## Exercise directions
Once you have read the data below, set it all down again exactly.

[Collected data]
------------------------------------------------------------
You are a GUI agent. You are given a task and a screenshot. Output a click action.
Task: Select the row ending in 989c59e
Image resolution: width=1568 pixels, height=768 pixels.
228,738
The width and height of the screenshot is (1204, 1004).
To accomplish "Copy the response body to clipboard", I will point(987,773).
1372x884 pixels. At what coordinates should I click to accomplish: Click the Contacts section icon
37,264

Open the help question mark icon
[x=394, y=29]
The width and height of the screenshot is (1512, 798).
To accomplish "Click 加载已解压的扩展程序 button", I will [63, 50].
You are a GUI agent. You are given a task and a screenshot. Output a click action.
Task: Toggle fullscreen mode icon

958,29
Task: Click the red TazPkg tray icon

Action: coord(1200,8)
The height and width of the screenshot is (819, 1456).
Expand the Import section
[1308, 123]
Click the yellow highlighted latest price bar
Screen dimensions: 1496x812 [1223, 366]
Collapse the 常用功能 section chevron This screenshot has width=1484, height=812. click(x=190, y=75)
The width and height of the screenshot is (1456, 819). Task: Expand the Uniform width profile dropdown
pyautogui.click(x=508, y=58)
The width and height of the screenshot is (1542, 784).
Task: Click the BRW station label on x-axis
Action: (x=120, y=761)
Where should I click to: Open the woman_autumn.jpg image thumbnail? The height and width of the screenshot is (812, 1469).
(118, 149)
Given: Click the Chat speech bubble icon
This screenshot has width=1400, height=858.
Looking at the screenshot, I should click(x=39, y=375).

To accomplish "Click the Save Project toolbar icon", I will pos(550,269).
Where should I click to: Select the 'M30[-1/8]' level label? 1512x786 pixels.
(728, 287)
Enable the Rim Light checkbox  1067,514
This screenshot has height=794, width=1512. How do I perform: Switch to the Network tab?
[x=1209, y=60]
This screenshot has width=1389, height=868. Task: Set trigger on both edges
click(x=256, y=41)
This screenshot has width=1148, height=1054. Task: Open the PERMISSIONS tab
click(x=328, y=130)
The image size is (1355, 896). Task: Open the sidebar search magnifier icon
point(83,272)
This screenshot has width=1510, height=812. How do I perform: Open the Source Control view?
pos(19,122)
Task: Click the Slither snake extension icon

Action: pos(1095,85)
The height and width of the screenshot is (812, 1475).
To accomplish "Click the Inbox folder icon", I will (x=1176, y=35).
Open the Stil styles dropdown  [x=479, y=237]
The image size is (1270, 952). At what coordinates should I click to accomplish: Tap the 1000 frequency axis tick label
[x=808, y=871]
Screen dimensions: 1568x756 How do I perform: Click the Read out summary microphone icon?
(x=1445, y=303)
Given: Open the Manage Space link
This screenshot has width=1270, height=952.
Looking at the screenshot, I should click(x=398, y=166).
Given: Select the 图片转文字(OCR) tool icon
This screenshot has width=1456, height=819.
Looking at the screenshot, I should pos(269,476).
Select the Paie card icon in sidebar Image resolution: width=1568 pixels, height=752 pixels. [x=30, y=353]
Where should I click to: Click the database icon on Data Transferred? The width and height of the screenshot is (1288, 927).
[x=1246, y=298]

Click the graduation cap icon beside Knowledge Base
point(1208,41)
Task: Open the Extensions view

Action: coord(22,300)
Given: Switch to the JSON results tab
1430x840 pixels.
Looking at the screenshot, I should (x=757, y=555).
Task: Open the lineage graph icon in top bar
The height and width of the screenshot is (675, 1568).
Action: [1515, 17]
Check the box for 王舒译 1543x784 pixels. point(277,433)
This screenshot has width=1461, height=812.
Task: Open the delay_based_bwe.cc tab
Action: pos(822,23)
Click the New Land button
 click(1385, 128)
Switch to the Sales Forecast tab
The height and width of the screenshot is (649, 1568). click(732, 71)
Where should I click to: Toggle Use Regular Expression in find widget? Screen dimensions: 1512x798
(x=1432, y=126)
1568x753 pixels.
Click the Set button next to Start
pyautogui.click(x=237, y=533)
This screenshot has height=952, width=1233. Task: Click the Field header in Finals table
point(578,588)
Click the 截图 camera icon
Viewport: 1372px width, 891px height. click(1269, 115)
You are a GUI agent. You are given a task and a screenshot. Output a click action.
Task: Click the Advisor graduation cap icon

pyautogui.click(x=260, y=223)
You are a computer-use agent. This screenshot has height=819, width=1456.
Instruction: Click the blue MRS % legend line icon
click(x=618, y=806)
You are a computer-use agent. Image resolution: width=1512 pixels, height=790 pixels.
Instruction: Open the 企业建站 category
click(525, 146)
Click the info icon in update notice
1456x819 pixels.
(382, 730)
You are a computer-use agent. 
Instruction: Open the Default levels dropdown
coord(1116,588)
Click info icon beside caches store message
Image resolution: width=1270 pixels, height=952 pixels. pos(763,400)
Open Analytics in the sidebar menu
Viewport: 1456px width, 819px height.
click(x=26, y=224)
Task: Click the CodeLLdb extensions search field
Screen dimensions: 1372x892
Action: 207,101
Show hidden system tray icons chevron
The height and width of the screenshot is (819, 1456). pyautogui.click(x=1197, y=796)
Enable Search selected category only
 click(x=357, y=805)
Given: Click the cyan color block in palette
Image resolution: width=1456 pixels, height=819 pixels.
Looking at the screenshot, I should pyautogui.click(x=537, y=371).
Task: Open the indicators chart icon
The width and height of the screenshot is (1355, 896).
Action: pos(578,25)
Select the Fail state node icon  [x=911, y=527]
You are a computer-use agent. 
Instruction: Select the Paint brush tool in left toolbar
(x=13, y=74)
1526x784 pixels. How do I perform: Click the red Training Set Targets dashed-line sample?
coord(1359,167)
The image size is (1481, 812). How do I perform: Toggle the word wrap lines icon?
------------------------------------------------------------
## Answer
You are a GUI agent. You are given a task and a screenshot. Output a click action.
Task: Select the row ending in 989c59e
Image resolution: width=1568 pixels, height=768 pixels.
228,738
The width and height of the screenshot is (1204, 1004).
To accomplish "Copy the response body to clipboard", I will point(987,773).
1372x884 pixels. At what coordinates should I click to accomplish: Click the Contacts section icon
37,264

Open the help question mark icon
[x=394, y=29]
The width and height of the screenshot is (1512, 798).
To accomplish "Click 加载已解压的扩展程序 button", I will [63, 50].
You are a GUI agent. You are given a task and a screenshot. Output a click action.
Task: Toggle fullscreen mode icon

958,29
Task: Click the red TazPkg tray icon

Action: coord(1200,8)
The height and width of the screenshot is (819, 1456).
Expand the Import section
[1308, 123]
Click the yellow highlighted latest price bar
Screen dimensions: 1496x812 [1223, 366]
Collapse the 常用功能 section chevron This screenshot has width=1484, height=812. click(x=190, y=75)
The width and height of the screenshot is (1456, 819). Task: Expand the Uniform width profile dropdown
pyautogui.click(x=508, y=58)
The width and height of the screenshot is (1542, 784).
Task: Click the BRW station label on x-axis
Action: (x=120, y=761)
Where should I click to: Open the woman_autumn.jpg image thumbnail? The height and width of the screenshot is (812, 1469).
(118, 149)
Given: Click the Chat speech bubble icon
This screenshot has width=1400, height=858.
Looking at the screenshot, I should click(x=39, y=375).

To accomplish "Click the Save Project toolbar icon", I will pos(550,269).
Where should I click to: Select the 'M30[-1/8]' level label? 1512x786 pixels.
(728, 287)
Enable the Rim Light checkbox  1067,514
This screenshot has height=794, width=1512. How do I perform: Switch to the Network tab?
[x=1209, y=60]
This screenshot has width=1389, height=868. Task: Set trigger on both edges
click(x=256, y=41)
This screenshot has width=1148, height=1054. Task: Open the PERMISSIONS tab
click(x=328, y=130)
The image size is (1355, 896). Task: Open the sidebar search magnifier icon
point(83,272)
This screenshot has width=1510, height=812. How do I perform: Open the Source Control view?
pos(19,122)
Task: Click the Slither snake extension icon

Action: pos(1095,85)
The height and width of the screenshot is (812, 1475).
To accomplish "Click the Inbox folder icon", I will (x=1176, y=35).
Open the Stil styles dropdown  [x=479, y=237]
The image size is (1270, 952). At what coordinates should I click to accomplish: Tap the 1000 frequency axis tick label
[x=808, y=871]
Screen dimensions: 1568x756 How do I perform: Click the Read out summary microphone icon?
(x=1445, y=303)
Given: Open the Manage Space link
This screenshot has width=1270, height=952.
Looking at the screenshot, I should click(x=398, y=166).
Given: Select the 图片转文字(OCR) tool icon
This screenshot has width=1456, height=819.
Looking at the screenshot, I should pos(269,476).
Select the Paie card icon in sidebar Image resolution: width=1568 pixels, height=752 pixels. [x=30, y=353]
Where should I click to: Click the database icon on Data Transferred? The width and height of the screenshot is (1288, 927).
[x=1246, y=298]

Click the graduation cap icon beside Knowledge Base
point(1208,41)
Task: Open the Extensions view

Action: coord(22,300)
Given: Switch to the JSON results tab
1430x840 pixels.
Looking at the screenshot, I should (x=757, y=555).
Task: Open the lineage graph icon in top bar
The height and width of the screenshot is (675, 1568).
Action: [1515, 17]
Check the box for 王舒译 1543x784 pixels. point(277,433)
This screenshot has width=1461, height=812.
Task: Open the delay_based_bwe.cc tab
Action: pos(822,23)
Click the New Land button
 click(1385, 128)
Switch to the Sales Forecast tab
The height and width of the screenshot is (649, 1568). click(732, 71)
Where should I click to: Toggle Use Regular Expression in find widget? Screen dimensions: 1512x798
(x=1432, y=126)
1568x753 pixels.
Click the Set button next to Start
pyautogui.click(x=237, y=533)
This screenshot has height=952, width=1233. Task: Click the Field header in Finals table
point(578,588)
Click the 截图 camera icon
Viewport: 1372px width, 891px height. click(1269, 115)
You are a GUI agent. You are given a task and a screenshot. Output a click action.
Task: Click the Advisor graduation cap icon

pyautogui.click(x=260, y=223)
You are a computer-use agent. This screenshot has height=819, width=1456.
Instruction: Click the blue MRS % legend line icon
click(x=618, y=806)
You are a computer-use agent. Image resolution: width=1512 pixels, height=790 pixels.
Instruction: Open the 企业建站 category
click(525, 146)
Click the info icon in update notice
1456x819 pixels.
(382, 730)
You are a computer-use agent. 
Instruction: Open the Default levels dropdown
coord(1116,588)
Click info icon beside caches store message
Image resolution: width=1270 pixels, height=952 pixels. pos(763,400)
Open Analytics in the sidebar menu
Viewport: 1456px width, 819px height.
click(x=26, y=224)
Task: Click the CodeLLdb extensions search field
Screen dimensions: 1372x892
Action: 207,101
Show hidden system tray icons chevron
The height and width of the screenshot is (819, 1456). pyautogui.click(x=1197, y=796)
Enable Search selected category only
 click(x=357, y=805)
Given: Click the cyan color block in palette
Image resolution: width=1456 pixels, height=819 pixels.
Looking at the screenshot, I should pyautogui.click(x=537, y=371).
Task: Open the indicators chart icon
The width and height of the screenshot is (1355, 896).
Action: pos(578,25)
Select the Fail state node icon  [x=911, y=527]
You are a computer-use agent. 
Instruction: Select the Paint brush tool in left toolbar
(x=13, y=74)
1526x784 pixels. How do I perform: Click the red Training Set Targets dashed-line sample?
coord(1359,167)
The image size is (1481, 812). How do I perform: Toggle the word wrap lines icon?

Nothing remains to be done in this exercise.